PROBLEM DESCRIPTION:
Once you have read the listing, write it all out exactly.
--------
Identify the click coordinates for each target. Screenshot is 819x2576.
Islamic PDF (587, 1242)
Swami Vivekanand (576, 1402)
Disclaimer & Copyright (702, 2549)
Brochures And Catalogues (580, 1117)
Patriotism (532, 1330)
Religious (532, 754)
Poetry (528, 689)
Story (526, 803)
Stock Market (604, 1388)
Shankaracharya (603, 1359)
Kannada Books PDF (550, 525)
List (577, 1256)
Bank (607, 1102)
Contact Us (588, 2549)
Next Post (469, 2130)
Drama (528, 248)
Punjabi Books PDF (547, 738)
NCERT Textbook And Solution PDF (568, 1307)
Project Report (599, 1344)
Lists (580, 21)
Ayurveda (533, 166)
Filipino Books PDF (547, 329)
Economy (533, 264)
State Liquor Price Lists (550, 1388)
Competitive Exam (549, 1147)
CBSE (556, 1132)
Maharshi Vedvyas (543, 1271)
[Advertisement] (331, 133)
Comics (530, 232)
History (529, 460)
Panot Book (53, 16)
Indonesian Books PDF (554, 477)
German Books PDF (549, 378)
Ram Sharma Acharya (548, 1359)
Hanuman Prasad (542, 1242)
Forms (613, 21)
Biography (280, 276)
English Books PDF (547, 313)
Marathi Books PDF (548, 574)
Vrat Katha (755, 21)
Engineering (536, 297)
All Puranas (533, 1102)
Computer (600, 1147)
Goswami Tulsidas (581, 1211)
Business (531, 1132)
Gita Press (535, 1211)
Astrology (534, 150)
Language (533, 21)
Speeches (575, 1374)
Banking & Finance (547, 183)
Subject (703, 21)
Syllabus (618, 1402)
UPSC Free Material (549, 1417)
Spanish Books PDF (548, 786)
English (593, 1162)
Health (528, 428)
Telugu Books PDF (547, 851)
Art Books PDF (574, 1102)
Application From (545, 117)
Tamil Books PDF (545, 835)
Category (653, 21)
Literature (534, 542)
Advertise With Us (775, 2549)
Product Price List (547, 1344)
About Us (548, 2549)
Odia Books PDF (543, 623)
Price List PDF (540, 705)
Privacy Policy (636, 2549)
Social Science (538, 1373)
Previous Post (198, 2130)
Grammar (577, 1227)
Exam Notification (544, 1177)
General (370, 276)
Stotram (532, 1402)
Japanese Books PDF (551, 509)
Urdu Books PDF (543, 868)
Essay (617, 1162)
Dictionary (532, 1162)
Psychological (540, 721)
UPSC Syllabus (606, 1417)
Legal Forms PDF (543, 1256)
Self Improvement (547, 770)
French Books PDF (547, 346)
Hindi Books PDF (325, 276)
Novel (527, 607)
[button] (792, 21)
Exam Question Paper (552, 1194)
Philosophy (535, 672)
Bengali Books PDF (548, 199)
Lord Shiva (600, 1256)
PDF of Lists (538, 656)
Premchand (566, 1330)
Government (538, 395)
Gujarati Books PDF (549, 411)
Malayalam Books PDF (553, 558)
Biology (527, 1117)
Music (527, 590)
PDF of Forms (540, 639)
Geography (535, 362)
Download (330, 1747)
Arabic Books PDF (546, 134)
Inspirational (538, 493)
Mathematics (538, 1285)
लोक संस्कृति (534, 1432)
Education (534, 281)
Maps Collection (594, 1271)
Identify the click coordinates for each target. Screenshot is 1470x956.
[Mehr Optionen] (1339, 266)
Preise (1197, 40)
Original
--------
ANSWER TO THIS EXERCISE:
Identify the click coordinates for each target. Screenshot is 819x2576.
Islamic PDF (587, 1242)
Swami Vivekanand (576, 1402)
Disclaimer & Copyright (702, 2549)
Brochures And Catalogues (580, 1117)
Patriotism (532, 1330)
Religious (532, 754)
Poetry (528, 689)
Story (526, 803)
Stock Market (604, 1388)
Shankaracharya (603, 1359)
Kannada Books PDF (550, 525)
List (577, 1256)
Bank (607, 1102)
Contact Us (588, 2549)
Next Post (469, 2130)
Drama (528, 248)
Punjabi Books PDF (547, 738)
NCERT Textbook And Solution PDF (568, 1307)
Project Report (599, 1344)
Lists (580, 21)
Ayurveda (533, 166)
Filipino Books PDF (547, 329)
Economy (533, 264)
State Liquor Price Lists (550, 1388)
Competitive Exam (549, 1147)
CBSE (556, 1132)
Maharshi Vedvyas (543, 1271)
[Advertisement] (331, 133)
Comics (530, 232)
History (529, 460)
Panot Book (53, 16)
Indonesian Books PDF (554, 477)
German Books PDF (549, 378)
Ram Sharma Acharya (548, 1359)
Hanuman Prasad (542, 1242)
Forms (613, 21)
Biography (280, 276)
English Books PDF (547, 313)
Marathi Books PDF (548, 574)
Vrat Katha (755, 21)
Engineering (536, 297)
All Puranas (533, 1102)
Computer (600, 1147)
Goswami Tulsidas (581, 1211)
Business (531, 1132)
Gita Press (535, 1211)
Astrology (534, 150)
Language (533, 21)
Speeches (575, 1374)
Banking & Finance (547, 183)
Subject (703, 21)
Syllabus (618, 1402)
UPSC Free Material (549, 1417)
Spanish Books PDF (548, 786)
English (593, 1162)
Health (528, 428)
Telugu Books PDF (547, 851)
Art Books PDF (574, 1102)
Application From (545, 117)
Tamil Books PDF (545, 835)
Category (653, 21)
Literature (534, 542)
Advertise With Us (775, 2549)
Product Price List (547, 1344)
About Us (548, 2549)
Odia Books PDF (543, 623)
Price List PDF (540, 705)
Privacy Policy (636, 2549)
Social Science (538, 1373)
Previous Post (198, 2130)
Grammar (577, 1227)
Exam Notification (544, 1177)
General (370, 276)
Stotram (532, 1402)
Japanese Books PDF (551, 509)
Urdu Books PDF (543, 868)
Essay (617, 1162)
Dictionary (532, 1162)
Psychological (540, 721)
UPSC Syllabus (606, 1417)
Legal Forms PDF (543, 1256)
Self Improvement (547, 770)
French Books PDF (547, 346)
Hindi Books PDF (325, 276)
Novel (527, 607)
[button] (792, 21)
Exam Question Paper (552, 1194)
Philosophy (535, 672)
Bengali Books PDF (548, 199)
Lord Shiva (600, 1256)
PDF of Lists (538, 656)
Premchand (566, 1330)
Government (538, 395)
Gujarati Books PDF (549, 411)
Malayalam Books PDF (553, 558)
Biology (527, 1117)
Music (527, 590)
PDF of Forms (540, 639)
Geography (535, 362)
Download (330, 1747)
Arabic Books PDF (546, 134)
Inspirational (538, 493)
Mathematics (538, 1285)
लोक संस्कृति (534, 1432)
Education (534, 281)
Maps Collection (594, 1271)
Identify the click coordinates for each target. Screenshot is 1470x956.
[Mehr Optionen] (1339, 266)
Preise (1197, 40)
Original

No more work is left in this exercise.